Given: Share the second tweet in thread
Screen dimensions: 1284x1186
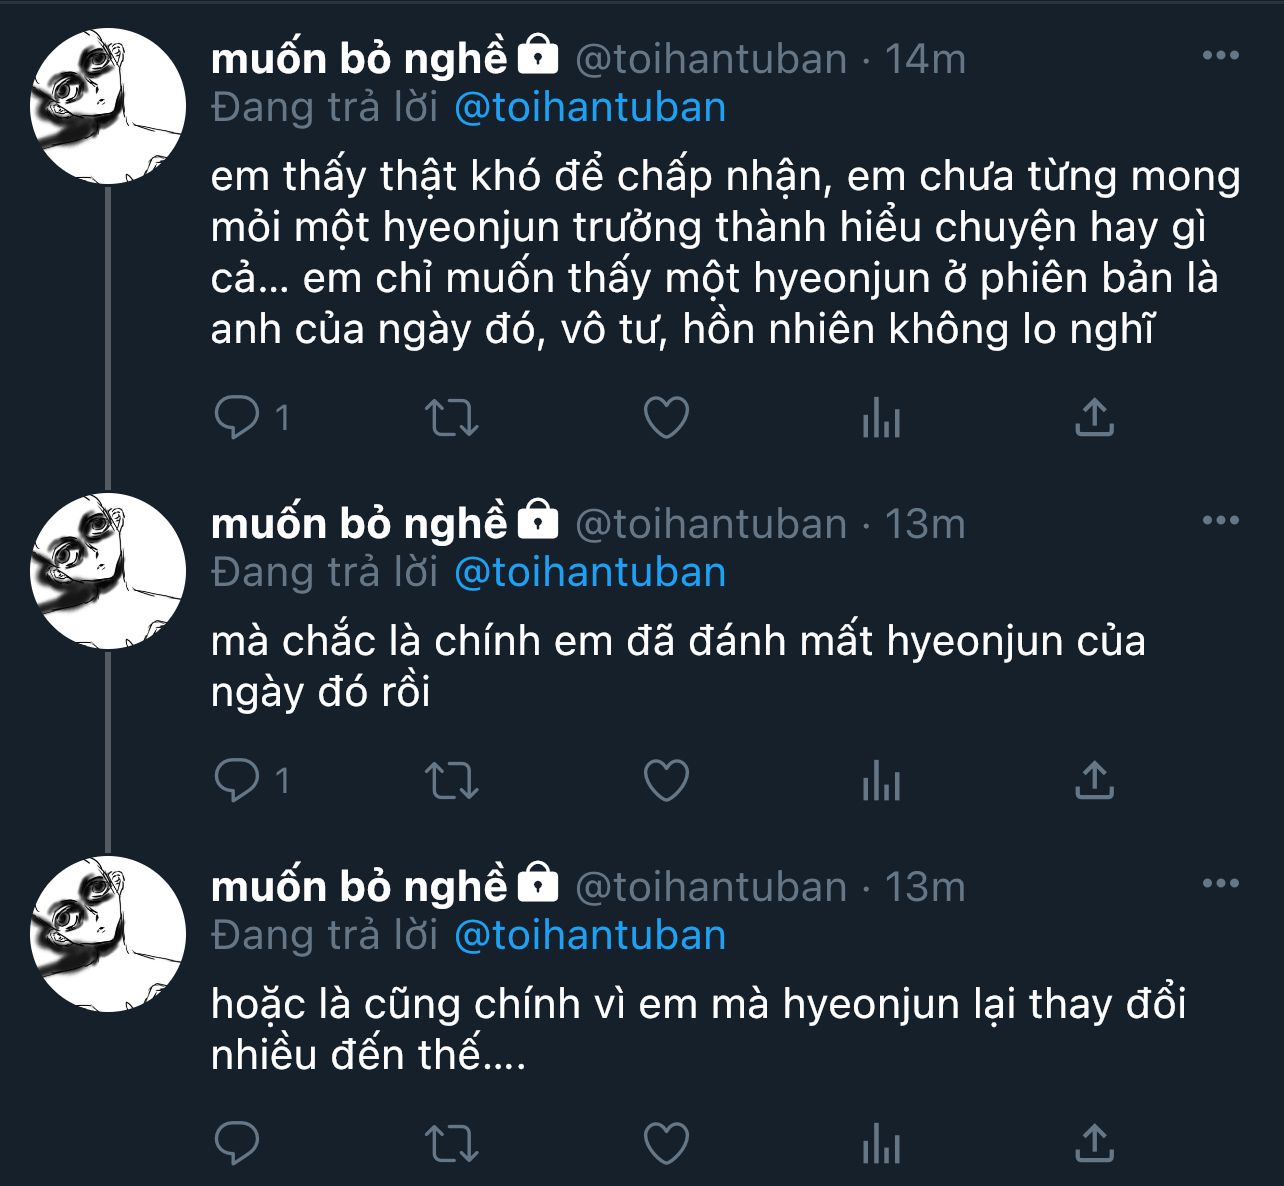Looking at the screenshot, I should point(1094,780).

---

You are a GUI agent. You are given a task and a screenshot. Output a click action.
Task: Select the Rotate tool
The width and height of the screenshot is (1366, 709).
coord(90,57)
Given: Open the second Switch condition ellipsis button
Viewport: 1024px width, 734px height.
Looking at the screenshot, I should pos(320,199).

**EXERCISE AIM**
In the records, find every line that has the string "second" and copy it.

**PROBLEM SOLUTION**
Given: Share the second tweet in thread
Given: Open the second Switch condition ellipsis button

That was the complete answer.